“I have always had an uncomfortable relationship with being employed in an industry that profits on the objectification of women,” Mayim Bialik, who got her start as the titular adolescent star of the ’90s sitcom Blossom, wrote on Friday. Now, three decades into her acting career, the fallout from Harvey Weinstein’s ongoing sexual harassment and assault scandal inspired the Big Bang Theory actress to reflect on feminism, objectification, and the hidden benefits of being an “average-looking” woman in a beauty-obsessed industry — benefits which, according to Bialik, include not being targeted by alleged predators like Weinstein.
“As a ‘nontraditional’-looking woman, I came back to an industry that had me auditioning for the ‘frumpy friend’ or the ‘zaftig secretary,’ though I eventually landed a role that has earned me four Emmy nominations,” Bialik writes in a New York Times opinion piece about her decision to return to acting after pursuing a doctorate degree in neuroscience. “And yet I have also experienced the upside of not being a ‘perfect ten.’ As a proud feminist with little desire to diet, get plastic surgery or hire a personal trainer, I have almost no personal experience with men asking me to meetings in their hotel rooms. Those of us in Hollywood who don’t represent an impossible standard of beauty have the ‘luxury’ of being overlooked and, in many cases, ignored by men in power unless we can make them money.”

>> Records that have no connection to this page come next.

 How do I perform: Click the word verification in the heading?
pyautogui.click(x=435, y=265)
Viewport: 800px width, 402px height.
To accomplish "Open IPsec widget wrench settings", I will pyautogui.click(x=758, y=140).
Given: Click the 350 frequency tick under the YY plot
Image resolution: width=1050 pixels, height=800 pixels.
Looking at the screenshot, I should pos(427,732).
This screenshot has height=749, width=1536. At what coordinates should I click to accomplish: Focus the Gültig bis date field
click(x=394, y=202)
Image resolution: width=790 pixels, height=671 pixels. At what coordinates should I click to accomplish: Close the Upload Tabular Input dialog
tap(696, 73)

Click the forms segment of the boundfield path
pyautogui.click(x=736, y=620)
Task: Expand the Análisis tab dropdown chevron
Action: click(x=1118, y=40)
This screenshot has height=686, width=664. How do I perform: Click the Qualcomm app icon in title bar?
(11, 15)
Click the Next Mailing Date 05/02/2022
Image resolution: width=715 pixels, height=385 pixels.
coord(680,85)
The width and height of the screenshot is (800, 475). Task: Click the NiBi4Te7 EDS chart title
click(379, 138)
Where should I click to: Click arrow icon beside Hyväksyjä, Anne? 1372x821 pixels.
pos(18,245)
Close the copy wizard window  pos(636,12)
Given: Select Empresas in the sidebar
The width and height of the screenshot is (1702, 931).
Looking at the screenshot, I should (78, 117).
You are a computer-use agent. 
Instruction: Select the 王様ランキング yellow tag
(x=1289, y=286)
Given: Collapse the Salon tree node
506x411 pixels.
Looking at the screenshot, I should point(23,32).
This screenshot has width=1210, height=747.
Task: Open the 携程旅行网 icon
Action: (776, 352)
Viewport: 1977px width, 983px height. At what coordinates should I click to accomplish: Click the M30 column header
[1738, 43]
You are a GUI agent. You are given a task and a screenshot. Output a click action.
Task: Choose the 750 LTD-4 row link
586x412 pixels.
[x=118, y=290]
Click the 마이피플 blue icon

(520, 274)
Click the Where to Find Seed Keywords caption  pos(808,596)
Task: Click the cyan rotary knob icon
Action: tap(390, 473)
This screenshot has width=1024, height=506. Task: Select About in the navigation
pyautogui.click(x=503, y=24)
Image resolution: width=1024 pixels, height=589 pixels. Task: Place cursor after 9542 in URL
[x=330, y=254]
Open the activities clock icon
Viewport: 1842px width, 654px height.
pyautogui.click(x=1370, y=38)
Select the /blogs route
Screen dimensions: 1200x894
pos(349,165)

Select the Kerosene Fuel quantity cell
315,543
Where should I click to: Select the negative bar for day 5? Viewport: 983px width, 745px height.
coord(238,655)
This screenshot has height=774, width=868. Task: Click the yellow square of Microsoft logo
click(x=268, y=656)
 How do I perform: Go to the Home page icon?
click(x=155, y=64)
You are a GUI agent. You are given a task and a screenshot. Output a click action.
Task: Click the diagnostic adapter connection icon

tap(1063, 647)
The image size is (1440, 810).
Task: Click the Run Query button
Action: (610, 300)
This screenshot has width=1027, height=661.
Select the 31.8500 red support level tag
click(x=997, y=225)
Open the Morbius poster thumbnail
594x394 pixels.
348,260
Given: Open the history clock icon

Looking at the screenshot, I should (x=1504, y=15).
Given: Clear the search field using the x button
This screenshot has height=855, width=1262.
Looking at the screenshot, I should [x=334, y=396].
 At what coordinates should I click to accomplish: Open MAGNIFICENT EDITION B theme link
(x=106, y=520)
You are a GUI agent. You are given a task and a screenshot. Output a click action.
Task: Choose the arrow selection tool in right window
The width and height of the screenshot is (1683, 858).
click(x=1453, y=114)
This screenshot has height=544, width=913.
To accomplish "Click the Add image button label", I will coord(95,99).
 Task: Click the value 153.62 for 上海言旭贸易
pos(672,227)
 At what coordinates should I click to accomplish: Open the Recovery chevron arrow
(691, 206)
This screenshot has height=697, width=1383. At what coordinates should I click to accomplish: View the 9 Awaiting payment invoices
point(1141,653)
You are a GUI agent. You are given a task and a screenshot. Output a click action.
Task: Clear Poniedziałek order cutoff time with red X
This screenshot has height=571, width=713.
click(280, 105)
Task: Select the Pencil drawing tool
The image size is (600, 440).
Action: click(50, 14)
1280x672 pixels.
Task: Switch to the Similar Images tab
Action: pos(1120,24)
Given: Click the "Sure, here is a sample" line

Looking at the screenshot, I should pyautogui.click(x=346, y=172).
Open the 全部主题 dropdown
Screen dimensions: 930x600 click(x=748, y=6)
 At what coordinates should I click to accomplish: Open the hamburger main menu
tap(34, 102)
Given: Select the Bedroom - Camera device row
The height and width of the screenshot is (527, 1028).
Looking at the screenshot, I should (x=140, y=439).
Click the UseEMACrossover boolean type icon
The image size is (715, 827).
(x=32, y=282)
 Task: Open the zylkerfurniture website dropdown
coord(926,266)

The actress, who once contemplated getting plastic surgery to look more like her sitcom peer The Wonder Years’ Danica McKellar, then goes on to detail the rules she follows with regards to expressing her own sexuality: “I have decided that my sexual self is best reserved for private situations with those I am most intimate with. I dress modestly. I don’t act flirtatiously with men as a policy.” Bialik acknowledges that some women might not agree that moderating their personal behavior is the right path toward ending sexual harassment and assault, and there is little that suggests any of the misconduct allegedly committed by Harvey Weinstein could have been avoided by adherence to her suggested guidelines. “I am entirely aware that these types of choices might feel oppressive to many young feminists,” writes Bialik, “In a perfect world, women should be free to act however they want. But our world isn’t perfect. Nothing — absolutely nothing — excuses men for assaulting or abusing women. But we can’t be naïve about the culture we live in.”